The Supreme Court may want to revisit Orszula in view of the husband’s argument. However, we are effectively locked into what the North Carolina Supreme Court in Johnson referred to as the “mechanistic approach.”6 While criticized, this approach presents the least difficulty for trial courts to apply. As this court inferentially recognized in Mears v. Mears, an attempt to segregate unallocated awards into their component parts based on the various elements of compensatory damages often presents an insurmountable task.7 Moreover, classifying the entire award as marital property does not mean any specific portion of the settlement proceeds must be awarded to the non-injured spouse. Our Equitable Distribution Statute *308gives family court judges sufficient latitude to make adjustments for personal injury awards that represent compensation for injuries uniquely personal to one spouse in dividing the marital estate.
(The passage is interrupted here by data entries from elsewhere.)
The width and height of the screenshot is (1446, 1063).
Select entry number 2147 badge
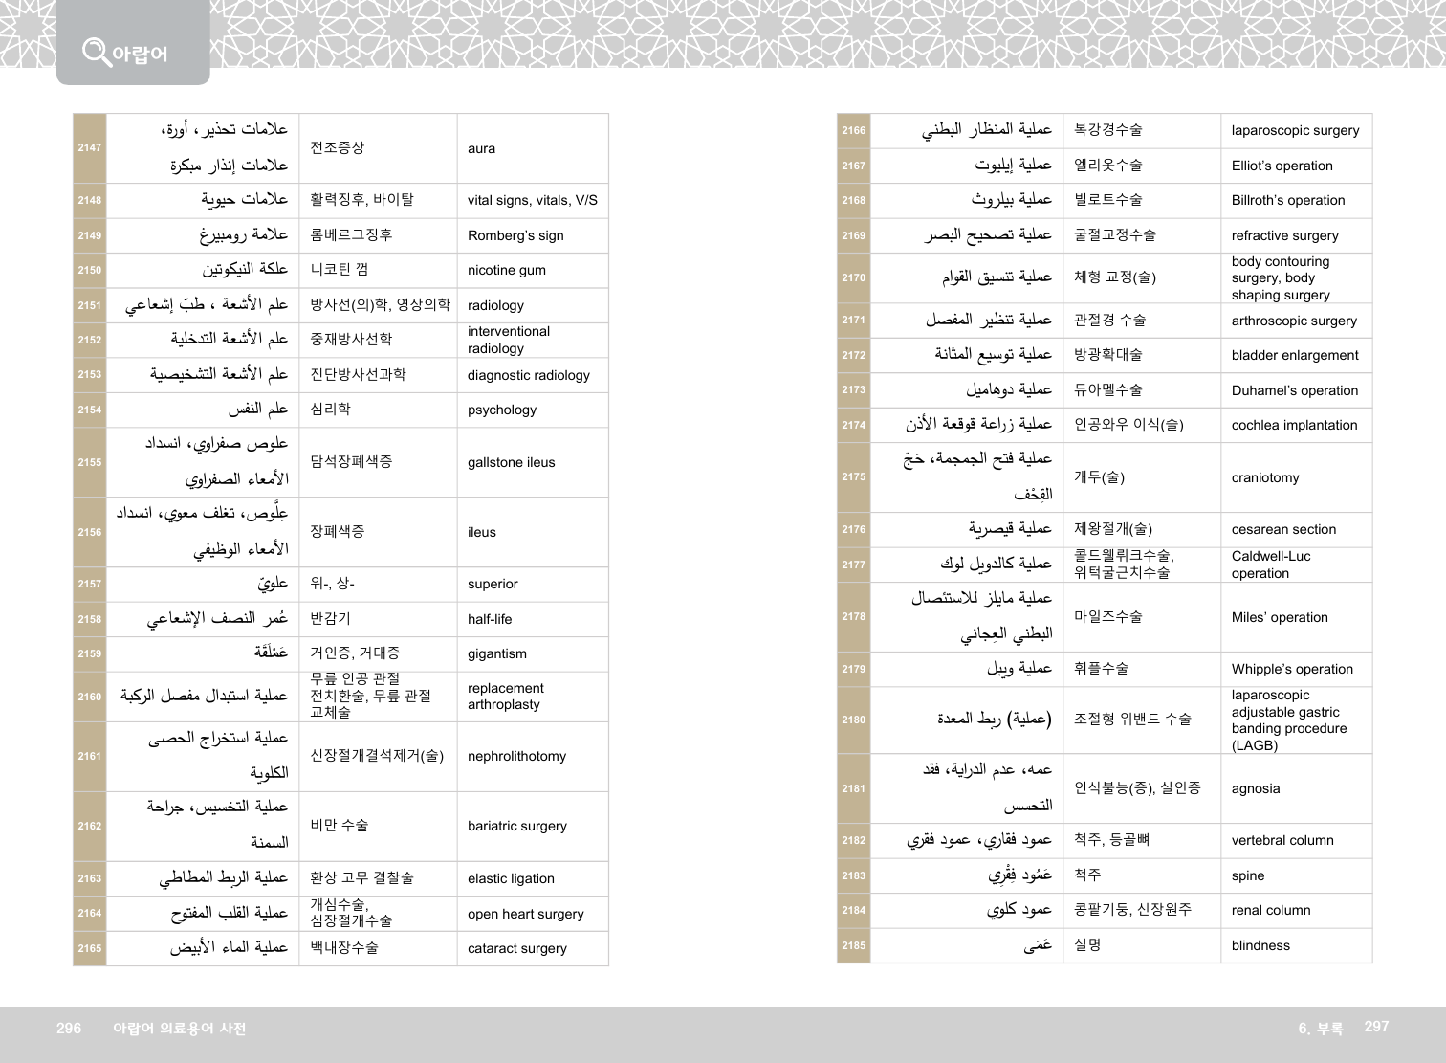(90, 147)

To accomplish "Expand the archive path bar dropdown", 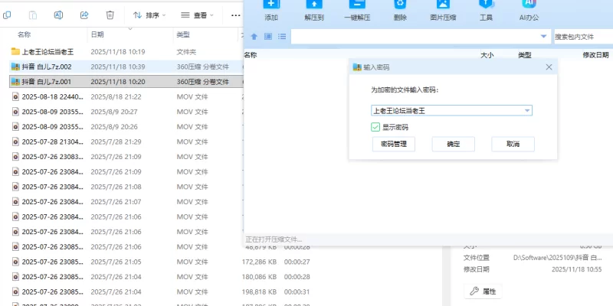I will [543, 36].
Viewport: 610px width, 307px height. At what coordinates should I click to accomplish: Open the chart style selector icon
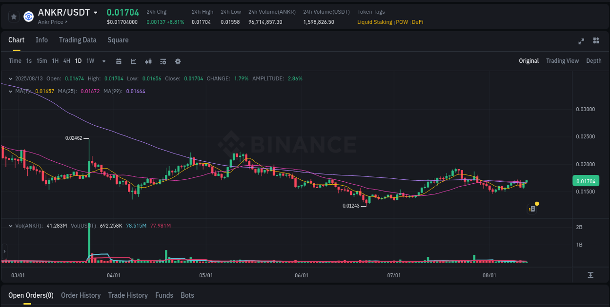click(x=133, y=61)
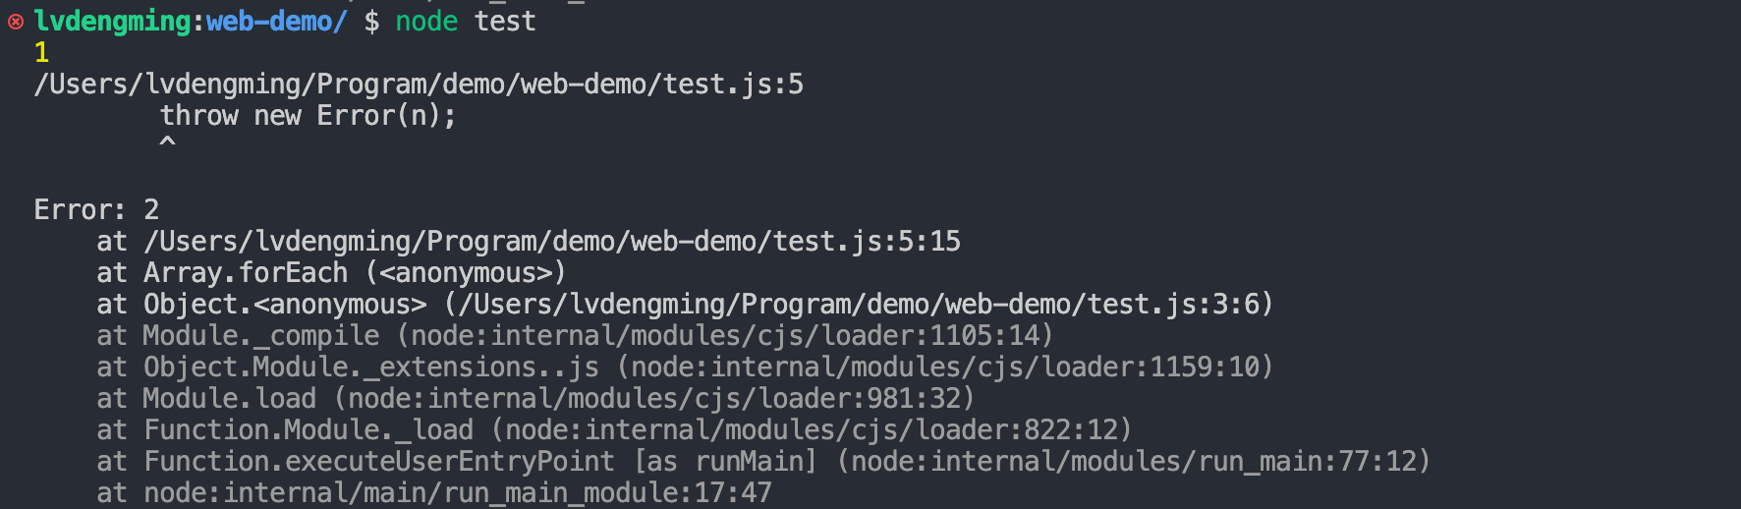
Task: Click the green node command word
Action: tap(426, 22)
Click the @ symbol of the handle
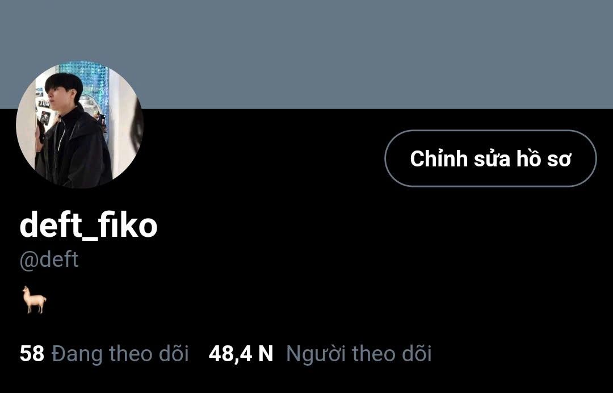This screenshot has width=613, height=393. tap(27, 261)
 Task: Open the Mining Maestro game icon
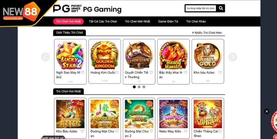[173, 55]
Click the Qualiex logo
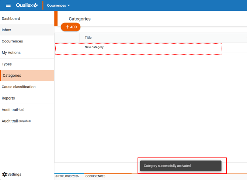This screenshot has height=180, width=247. tap(27, 6)
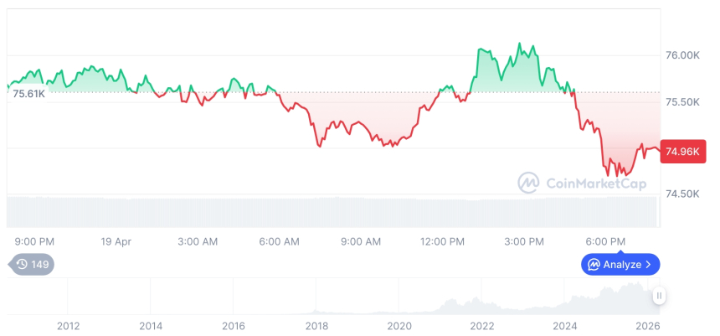The image size is (720, 336).
Task: Click the red 74.96K current price tag
Action: pyautogui.click(x=681, y=152)
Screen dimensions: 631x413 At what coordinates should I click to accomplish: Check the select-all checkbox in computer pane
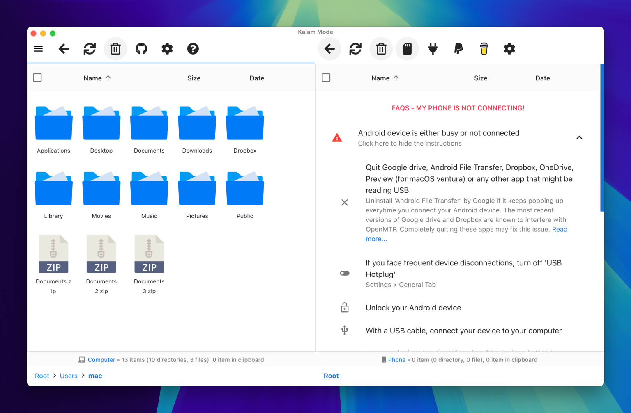[37, 77]

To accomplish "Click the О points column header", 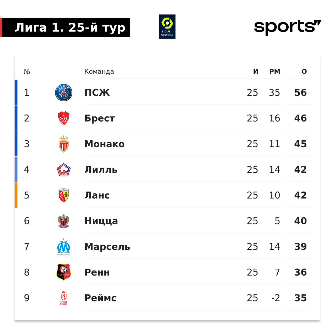I will [x=304, y=72].
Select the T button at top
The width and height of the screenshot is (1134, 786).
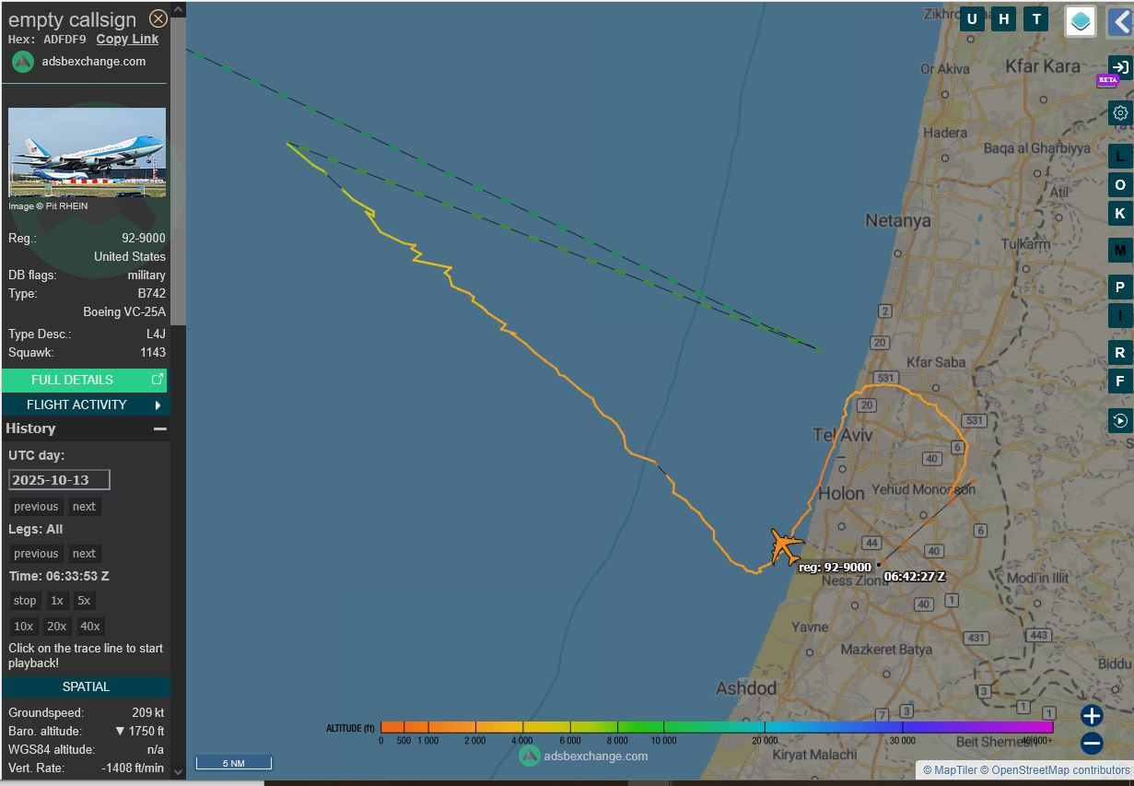pyautogui.click(x=1036, y=18)

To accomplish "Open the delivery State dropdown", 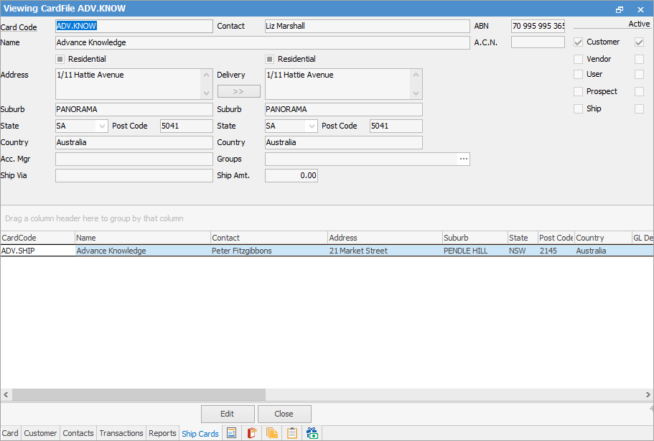I will (311, 126).
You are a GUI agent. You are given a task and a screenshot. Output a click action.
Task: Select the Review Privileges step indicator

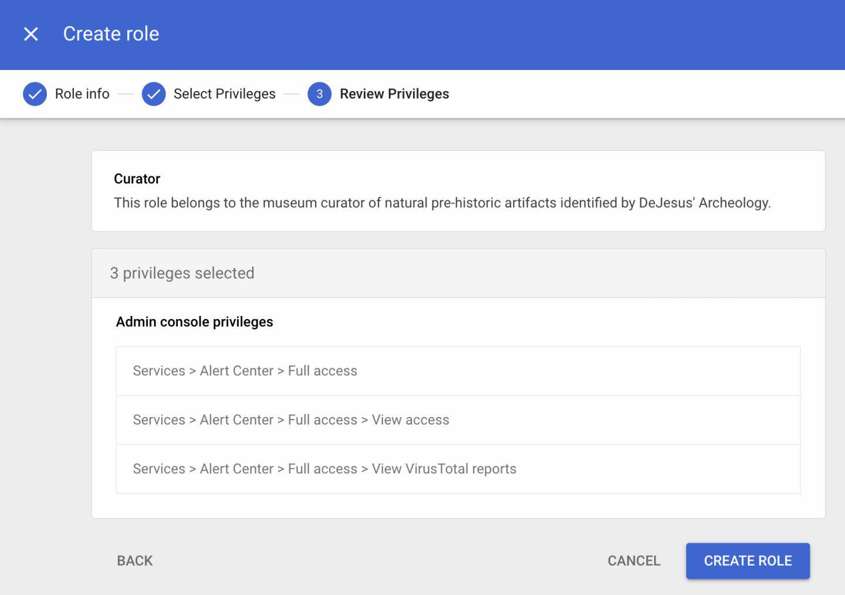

We reject the husband’s invitation to adopt the analytical approach in classifying the husband’s personal injury settlement and hold the entire award is marital property.
We hold all other issues raised by the husband in his appeal are either abandoned or manifestly without merit under S.C. Code Ann. § 14-8-250 (Supp. 1991).
The order of the court is
Affirmed.
Gardner and Bell, JJ., concur.The wife has not appealed the inclusion of the proceeds of the legal malpractice settlement in the marital estate.
Orszula v. Orszula, 292 S.C. 264, 356 S.E. (2d) 114 (1987).
See Covington v. Covington, — S.C. —, 412 S.E. (2d) 455 (Ct. App. 1991) (medical malpractice claim); cf. Mears v. Mears, — S.C. —, 406 S.E. (2d) 376 (Ct. App. 1991) (wrongful discharge claim), aff'd, 417 S.E. (2d) 574 (S.C. Sup. Ct. 1992); Phillips v. Phillips, 290 S.C. 455, 351 S.E. (2d) 178 (Ct. App. 1986) (pei’sonal injury claim).
Johnson v. Johnson, 259 Ga. 658, 386 S.E. (2d) 136 (1989); Johnson v. Johnson, 317 N.C. 437, 346 S.E. (2d) 430 (1986).
Although later North Carolina cases adopted the analytic approach to classifying personal injury awards, Little did not. The Little court simply recognized the approach had been adopted by other jurisdictions. It found itself bound to include the personal injury award in the marital estate because the trial judge had made an unappealed ruling that the award compensated the husband for lost wages, which even in those jurisdictions utilizing the analytic approach is classified as marital property. Little, 327 S.E. (2d) at 288.
The court referred to the approach as “literal” and “looks to the general statutory definitions of marital and separate property and concludes that since the award was acquired during the marriage and does not fall into the definition of separate property or into any exception to the definition of marital property, it must be marital property.” Johnson, 346 S.E. (2d) at 435.
Mears v. Mears, — S.C. —, —, 406 S.E. (2d) 376, 380 (Ct. App. 1991), aff'd, 417 S.E. (2d) 574 (1992).